CSRC didn’t immediately respond to a request for comment.
One source directly aware of the change suspected the policy shift was partly due to growing redemption pressures on funds.
“If you net sold stocks at the end of last year, you would get calls from regulators,” the source said, adding he received no such calls this year.
It’s understandable, as “if you cannot net sell stocks, you don’t have the money to repay redeeming investors.”
Such so-called window guidance – or unofficial, verbal advice from regulators – has disappeared in recent days, two sources with direct knowledge of the issue said.
“The net selling restriction here has been removed. We can now net sell stocks,” said one of the people.
China’s blue-chip CSI300 Index slumped 11% last year amid a faltering post-COVID economic recovery, a deepening property crisis, and geopolitical tensions.

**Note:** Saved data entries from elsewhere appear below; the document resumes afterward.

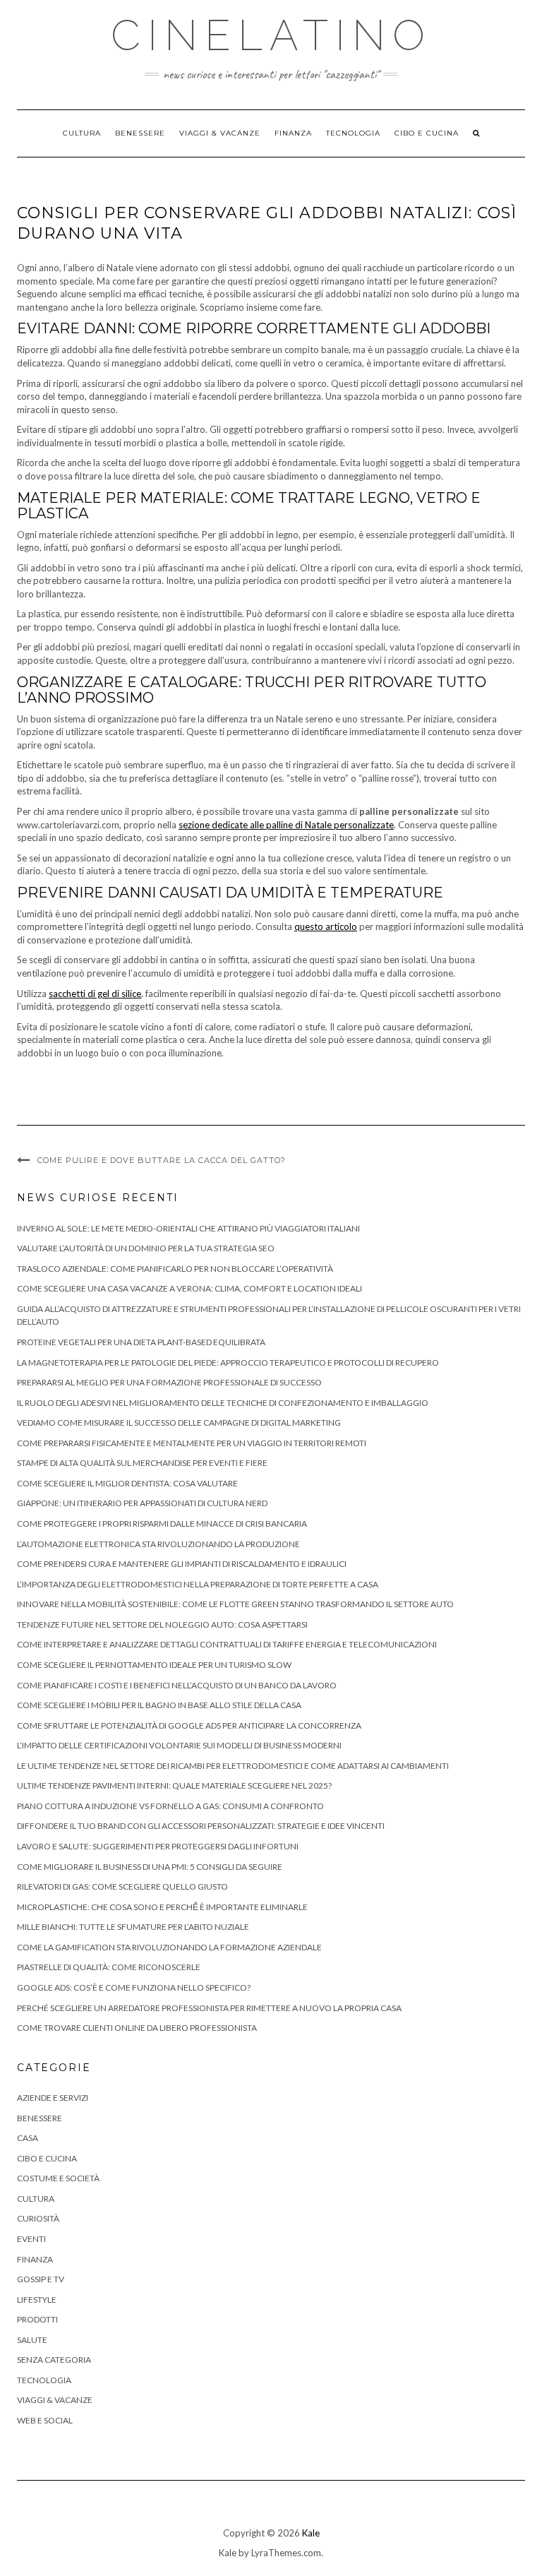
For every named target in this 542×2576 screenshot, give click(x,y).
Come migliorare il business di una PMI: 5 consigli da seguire (149, 1866)
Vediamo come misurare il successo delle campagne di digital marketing (179, 1422)
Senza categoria (54, 2359)
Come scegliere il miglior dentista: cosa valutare (127, 1483)
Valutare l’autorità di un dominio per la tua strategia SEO (146, 1248)
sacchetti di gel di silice (95, 993)
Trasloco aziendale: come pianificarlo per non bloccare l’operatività (175, 1268)
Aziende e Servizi (52, 2097)
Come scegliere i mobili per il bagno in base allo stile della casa (159, 1705)
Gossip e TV (40, 2279)
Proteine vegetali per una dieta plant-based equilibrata (141, 1342)
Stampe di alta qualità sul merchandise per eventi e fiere (142, 1462)
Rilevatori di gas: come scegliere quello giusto (122, 1886)
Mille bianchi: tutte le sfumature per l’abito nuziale (133, 1926)
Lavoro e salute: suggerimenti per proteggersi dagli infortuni (158, 1846)
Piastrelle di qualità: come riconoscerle (108, 1967)
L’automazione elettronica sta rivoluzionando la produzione (158, 1544)
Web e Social (45, 2420)
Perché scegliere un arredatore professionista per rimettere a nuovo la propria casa (209, 2008)
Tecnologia (353, 133)
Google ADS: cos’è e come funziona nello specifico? (134, 1987)
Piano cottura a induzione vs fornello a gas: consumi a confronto (170, 1806)
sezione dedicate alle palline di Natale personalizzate (286, 824)
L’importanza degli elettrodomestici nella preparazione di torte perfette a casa (197, 1584)
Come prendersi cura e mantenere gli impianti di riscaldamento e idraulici (182, 1563)
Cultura (82, 133)
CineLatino (271, 35)
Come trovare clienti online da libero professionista (137, 2027)
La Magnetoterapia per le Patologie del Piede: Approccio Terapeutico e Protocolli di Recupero (228, 1362)
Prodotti (37, 2319)
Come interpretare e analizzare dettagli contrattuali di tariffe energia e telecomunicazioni (227, 1644)
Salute (32, 2339)
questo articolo (325, 926)
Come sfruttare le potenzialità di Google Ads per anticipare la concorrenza (189, 1725)
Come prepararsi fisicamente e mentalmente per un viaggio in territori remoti (191, 1443)
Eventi (31, 2239)
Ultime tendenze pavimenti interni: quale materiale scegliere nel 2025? (174, 1785)
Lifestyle (36, 2299)
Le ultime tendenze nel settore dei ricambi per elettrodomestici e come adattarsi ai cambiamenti (233, 1765)
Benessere (140, 133)
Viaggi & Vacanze (219, 133)
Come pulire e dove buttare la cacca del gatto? (161, 1160)
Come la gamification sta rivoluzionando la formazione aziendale (169, 1947)
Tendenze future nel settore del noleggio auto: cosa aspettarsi (162, 1624)
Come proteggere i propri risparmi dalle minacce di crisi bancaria (162, 1523)
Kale (311, 2533)
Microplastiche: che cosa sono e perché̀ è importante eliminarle (162, 1907)
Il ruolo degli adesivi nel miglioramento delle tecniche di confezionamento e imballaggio (222, 1402)
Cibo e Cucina (427, 133)
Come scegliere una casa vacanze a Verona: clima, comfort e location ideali (189, 1288)
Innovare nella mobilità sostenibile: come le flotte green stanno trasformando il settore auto (235, 1604)
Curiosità (38, 2218)
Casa (27, 2138)
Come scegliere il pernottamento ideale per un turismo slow (154, 1664)
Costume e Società (58, 2178)
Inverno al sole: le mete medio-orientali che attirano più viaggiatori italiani (188, 1228)
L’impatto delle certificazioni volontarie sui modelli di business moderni (179, 1745)
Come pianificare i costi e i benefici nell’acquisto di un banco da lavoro (177, 1685)
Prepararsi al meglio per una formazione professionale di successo (169, 1382)
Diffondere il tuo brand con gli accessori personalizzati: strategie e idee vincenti (201, 1825)
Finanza (293, 133)
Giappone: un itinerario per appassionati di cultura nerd (142, 1503)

The CSI300 index was one of the world’s worst-performing markets in 2023, despite a slew of government support measures that included a cut in stamp duty on trading, restrictions on share sales by listed companies, and a slowdown in the pace of listings.
In its latest market-supportive measure, the CSRC informally asked some of China’s biggest mutual fund managers to prioritize the launch of equity-based funds over funds based on other types of securities.
Reflecting heavier selling pressure, China’s blue-chip index fell to its lowest level in nearly five years on Monday, which traders say reflects a lack of confidence in the strength of the domestic economy and increasing tensions with the United States and its allies.